Nadie se va a reír, de Juan Soto Ivars

En los últimos años, ninguno de los casos judiciales contra la libertad de expresión ha suscitado tan poco apoyo social y político como el de Anónimo García, un extraño personaje que convirtió el engaño a los medios de comunicación en una forma de expresión artística junto a un grupo de compañeros heterodoxos y bohemios. Mientras los supuestos defensores de la creación libre protestaban por la condena al rapero Pablo Hasél, Anónimo también era condenado, despedido de su trabajo y difamado por la prensa amarilla sin que nadie se dignase a explicar la verdad y ofrecer un contexto. ¿El motivo? Anónimo se había atrevido a parodiar el tratamiento sensacionalista del que ha sido, sin lugar a dudas, el episodio mediático más sensible de las últimas décadas en España.

En Nadie se va a reír, Juan Soto Ivars narra las descacharrantes aventuras de Anónimo y su grupo, sus incontables burlas y su particular filosofía, destinada a combatir la autocomplacencia.

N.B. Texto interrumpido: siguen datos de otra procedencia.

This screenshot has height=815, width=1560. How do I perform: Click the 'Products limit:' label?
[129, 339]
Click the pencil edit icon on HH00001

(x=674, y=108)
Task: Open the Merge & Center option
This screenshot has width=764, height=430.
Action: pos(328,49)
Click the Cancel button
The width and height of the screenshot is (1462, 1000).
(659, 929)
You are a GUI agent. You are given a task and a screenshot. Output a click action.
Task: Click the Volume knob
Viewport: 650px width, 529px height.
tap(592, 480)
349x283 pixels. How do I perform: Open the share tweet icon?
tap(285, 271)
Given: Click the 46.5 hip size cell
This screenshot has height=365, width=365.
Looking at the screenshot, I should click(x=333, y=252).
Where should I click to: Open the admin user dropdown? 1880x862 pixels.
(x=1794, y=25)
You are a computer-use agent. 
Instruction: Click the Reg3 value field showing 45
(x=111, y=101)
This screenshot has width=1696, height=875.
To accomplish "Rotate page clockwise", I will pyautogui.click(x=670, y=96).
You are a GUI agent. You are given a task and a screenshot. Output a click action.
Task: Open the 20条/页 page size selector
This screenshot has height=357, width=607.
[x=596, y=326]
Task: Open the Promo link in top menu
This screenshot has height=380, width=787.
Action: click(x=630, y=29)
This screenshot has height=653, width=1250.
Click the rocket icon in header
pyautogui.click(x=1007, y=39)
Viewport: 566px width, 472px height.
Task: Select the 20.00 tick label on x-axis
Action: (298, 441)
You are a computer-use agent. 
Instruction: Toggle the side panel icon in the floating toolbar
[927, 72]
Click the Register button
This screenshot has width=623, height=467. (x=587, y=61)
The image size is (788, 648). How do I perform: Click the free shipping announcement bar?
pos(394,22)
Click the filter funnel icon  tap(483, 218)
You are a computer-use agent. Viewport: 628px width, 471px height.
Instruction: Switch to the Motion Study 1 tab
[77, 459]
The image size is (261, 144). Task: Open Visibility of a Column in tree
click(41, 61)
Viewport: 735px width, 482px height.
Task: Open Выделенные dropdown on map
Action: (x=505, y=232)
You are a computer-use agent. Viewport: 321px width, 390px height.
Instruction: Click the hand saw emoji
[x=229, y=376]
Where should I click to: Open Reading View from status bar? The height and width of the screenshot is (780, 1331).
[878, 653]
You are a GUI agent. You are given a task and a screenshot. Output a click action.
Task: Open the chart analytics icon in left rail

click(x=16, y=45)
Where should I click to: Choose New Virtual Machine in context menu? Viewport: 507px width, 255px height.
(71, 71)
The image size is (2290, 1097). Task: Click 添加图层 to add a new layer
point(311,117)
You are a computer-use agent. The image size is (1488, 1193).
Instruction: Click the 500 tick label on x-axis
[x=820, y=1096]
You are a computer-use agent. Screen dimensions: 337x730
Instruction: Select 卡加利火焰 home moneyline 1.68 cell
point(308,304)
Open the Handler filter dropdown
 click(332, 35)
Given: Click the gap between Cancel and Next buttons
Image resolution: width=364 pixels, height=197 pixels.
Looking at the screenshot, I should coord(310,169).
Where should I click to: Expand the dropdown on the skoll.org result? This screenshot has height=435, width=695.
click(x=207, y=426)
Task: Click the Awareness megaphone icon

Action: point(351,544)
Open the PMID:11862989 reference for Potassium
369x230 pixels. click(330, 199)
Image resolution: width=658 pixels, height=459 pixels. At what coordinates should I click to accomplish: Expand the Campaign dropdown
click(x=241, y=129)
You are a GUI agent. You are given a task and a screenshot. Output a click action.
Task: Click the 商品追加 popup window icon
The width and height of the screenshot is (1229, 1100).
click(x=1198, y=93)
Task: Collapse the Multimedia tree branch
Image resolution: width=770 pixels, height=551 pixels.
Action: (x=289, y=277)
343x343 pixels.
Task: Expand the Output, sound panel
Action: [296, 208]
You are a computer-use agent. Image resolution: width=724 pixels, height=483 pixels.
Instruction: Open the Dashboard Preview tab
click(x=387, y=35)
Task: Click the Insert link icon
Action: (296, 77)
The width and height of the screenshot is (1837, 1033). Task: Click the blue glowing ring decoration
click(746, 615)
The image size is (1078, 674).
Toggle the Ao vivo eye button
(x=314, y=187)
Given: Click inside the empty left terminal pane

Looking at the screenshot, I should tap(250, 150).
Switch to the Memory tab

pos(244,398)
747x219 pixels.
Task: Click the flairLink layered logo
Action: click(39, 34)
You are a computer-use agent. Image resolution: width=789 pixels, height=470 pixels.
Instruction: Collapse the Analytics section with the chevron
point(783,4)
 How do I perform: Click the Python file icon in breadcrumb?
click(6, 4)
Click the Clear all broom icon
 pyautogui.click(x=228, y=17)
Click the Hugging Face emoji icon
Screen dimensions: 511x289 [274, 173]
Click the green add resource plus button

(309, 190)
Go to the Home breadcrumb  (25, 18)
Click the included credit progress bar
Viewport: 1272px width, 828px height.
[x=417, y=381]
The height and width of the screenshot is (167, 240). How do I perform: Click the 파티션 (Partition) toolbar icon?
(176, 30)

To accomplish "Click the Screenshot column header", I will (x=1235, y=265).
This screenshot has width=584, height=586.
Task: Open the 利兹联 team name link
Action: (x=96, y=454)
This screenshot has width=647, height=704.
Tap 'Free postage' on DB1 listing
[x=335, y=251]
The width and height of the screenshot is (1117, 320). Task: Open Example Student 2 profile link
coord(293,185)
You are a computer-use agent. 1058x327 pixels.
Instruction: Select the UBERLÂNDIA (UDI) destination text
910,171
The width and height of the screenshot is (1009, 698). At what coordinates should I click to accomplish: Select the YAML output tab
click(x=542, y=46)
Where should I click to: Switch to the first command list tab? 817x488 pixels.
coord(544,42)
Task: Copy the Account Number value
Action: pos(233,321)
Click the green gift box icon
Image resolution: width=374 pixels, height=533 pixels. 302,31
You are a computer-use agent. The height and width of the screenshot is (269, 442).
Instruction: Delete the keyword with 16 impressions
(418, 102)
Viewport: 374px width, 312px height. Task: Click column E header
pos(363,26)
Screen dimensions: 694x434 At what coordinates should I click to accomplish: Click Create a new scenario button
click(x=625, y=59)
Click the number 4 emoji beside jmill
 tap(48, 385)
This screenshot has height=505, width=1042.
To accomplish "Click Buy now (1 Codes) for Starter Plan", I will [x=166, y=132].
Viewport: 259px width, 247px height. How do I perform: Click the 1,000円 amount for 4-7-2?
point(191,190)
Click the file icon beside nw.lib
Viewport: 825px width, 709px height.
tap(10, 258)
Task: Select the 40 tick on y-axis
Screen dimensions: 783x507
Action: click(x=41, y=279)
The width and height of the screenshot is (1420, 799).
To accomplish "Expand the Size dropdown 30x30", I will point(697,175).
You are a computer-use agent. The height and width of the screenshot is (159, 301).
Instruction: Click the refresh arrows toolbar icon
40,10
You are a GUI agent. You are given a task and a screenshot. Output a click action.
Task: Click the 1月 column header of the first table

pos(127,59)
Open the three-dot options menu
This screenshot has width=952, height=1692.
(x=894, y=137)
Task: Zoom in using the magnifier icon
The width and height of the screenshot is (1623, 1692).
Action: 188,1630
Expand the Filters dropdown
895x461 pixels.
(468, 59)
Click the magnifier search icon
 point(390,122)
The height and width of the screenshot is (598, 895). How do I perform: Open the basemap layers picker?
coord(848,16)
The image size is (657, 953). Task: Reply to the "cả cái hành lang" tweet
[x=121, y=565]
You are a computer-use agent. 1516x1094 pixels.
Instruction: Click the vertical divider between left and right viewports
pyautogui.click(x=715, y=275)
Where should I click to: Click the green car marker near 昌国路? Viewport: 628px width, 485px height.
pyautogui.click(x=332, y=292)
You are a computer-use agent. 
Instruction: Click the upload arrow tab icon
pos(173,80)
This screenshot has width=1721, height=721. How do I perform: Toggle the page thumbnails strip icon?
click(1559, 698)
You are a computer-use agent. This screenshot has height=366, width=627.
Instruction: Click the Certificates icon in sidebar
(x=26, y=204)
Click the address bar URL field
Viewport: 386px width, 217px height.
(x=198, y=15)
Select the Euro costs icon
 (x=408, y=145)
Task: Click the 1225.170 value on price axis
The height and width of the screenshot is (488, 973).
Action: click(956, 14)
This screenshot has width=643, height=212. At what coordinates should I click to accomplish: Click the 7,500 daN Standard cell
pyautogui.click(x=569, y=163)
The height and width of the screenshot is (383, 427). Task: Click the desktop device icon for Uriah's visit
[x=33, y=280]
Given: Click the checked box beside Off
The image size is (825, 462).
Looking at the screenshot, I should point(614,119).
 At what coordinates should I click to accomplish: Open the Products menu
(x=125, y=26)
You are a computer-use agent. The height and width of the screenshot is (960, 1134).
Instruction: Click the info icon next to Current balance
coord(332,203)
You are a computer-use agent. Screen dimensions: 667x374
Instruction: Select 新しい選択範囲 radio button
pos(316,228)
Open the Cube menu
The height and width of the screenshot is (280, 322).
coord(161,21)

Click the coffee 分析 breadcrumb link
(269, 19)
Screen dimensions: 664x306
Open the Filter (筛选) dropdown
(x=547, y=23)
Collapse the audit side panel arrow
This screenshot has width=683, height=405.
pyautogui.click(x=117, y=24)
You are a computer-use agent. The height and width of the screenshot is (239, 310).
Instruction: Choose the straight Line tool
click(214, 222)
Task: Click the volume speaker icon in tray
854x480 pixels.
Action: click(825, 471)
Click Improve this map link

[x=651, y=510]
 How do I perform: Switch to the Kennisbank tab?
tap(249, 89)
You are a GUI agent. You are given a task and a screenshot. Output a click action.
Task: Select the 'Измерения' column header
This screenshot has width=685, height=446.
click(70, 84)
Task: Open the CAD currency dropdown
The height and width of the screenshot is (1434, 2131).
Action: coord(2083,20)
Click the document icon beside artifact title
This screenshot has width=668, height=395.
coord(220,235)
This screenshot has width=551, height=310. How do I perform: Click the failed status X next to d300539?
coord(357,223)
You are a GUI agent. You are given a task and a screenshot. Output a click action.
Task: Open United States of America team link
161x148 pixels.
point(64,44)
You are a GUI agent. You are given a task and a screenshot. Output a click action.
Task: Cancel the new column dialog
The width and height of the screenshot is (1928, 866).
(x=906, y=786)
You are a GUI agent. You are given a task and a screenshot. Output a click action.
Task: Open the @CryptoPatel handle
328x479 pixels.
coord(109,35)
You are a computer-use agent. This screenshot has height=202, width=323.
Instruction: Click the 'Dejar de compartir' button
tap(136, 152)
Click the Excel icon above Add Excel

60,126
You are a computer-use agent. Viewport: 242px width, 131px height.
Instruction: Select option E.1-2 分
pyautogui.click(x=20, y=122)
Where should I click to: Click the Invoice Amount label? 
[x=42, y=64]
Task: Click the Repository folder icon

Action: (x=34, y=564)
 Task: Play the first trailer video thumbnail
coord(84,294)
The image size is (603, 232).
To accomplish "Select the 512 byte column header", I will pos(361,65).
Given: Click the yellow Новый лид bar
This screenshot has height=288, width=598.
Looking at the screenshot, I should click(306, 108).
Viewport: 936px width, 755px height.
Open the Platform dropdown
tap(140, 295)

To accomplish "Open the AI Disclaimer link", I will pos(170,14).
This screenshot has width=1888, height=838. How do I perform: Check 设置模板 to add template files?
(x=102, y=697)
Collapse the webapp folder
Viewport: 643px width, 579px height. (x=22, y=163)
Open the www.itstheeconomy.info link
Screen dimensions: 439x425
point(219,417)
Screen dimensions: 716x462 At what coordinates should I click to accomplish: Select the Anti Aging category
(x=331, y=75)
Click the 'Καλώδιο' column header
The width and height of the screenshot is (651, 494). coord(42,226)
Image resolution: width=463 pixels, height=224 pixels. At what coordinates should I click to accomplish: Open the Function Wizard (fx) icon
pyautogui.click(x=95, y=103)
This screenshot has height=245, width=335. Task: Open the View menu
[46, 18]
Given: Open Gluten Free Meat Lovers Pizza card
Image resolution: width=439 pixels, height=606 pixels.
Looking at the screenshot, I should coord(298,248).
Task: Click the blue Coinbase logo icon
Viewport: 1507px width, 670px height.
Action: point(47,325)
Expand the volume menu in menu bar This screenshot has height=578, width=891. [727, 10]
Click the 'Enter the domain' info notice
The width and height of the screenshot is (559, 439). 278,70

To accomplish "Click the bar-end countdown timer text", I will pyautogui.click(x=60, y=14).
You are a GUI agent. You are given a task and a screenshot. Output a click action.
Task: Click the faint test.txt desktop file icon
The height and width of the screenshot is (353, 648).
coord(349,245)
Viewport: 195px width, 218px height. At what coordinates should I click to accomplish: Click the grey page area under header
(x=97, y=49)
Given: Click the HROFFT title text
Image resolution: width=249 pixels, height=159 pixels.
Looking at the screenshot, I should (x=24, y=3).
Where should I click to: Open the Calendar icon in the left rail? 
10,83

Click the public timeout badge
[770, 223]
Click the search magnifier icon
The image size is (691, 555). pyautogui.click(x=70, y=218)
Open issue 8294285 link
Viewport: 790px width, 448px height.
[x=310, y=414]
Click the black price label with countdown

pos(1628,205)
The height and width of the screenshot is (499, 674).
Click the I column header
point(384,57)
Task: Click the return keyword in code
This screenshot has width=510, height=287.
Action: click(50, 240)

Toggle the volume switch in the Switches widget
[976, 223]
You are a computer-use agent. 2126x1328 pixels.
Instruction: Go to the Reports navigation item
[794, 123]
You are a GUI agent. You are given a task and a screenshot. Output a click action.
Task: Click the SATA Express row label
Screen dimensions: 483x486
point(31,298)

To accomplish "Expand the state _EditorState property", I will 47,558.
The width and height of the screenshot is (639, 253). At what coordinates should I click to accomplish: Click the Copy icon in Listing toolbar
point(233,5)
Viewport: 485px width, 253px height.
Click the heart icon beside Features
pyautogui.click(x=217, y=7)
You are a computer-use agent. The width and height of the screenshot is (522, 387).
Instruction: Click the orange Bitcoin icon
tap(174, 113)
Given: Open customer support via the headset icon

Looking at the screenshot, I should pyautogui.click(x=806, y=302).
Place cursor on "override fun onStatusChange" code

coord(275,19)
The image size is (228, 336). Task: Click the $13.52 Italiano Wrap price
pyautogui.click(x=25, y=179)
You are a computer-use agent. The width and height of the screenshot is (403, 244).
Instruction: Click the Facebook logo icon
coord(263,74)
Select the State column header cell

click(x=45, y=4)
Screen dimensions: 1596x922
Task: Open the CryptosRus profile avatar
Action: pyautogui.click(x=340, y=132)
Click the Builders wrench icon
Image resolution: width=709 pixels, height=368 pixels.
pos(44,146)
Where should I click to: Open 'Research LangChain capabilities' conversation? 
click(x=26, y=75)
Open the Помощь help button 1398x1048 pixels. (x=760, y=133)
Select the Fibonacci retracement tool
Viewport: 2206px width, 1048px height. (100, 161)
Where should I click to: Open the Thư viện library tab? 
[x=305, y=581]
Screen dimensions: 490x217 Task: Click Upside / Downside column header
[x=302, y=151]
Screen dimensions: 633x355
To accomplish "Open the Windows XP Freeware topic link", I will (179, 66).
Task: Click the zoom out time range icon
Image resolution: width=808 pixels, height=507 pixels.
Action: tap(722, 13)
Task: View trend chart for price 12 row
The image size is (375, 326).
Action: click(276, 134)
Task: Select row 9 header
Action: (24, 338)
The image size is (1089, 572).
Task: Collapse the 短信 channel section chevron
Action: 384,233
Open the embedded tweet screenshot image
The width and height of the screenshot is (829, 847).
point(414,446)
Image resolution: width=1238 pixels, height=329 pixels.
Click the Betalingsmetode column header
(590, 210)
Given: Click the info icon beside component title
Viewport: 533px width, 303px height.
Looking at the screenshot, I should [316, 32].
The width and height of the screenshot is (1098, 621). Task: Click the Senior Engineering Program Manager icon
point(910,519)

Ofrece con ello una disección implacable del circo sensacionalista y una inquietante reflexión sobre la epidemia de propaganda, moralismo y literalidad que impide que tanta gente interprete ciertos mensajes complejos y sutiles cuando resultan incómodos para los dogmas de su tribu.

Zenda reproduce las primeras páginas de esta obra.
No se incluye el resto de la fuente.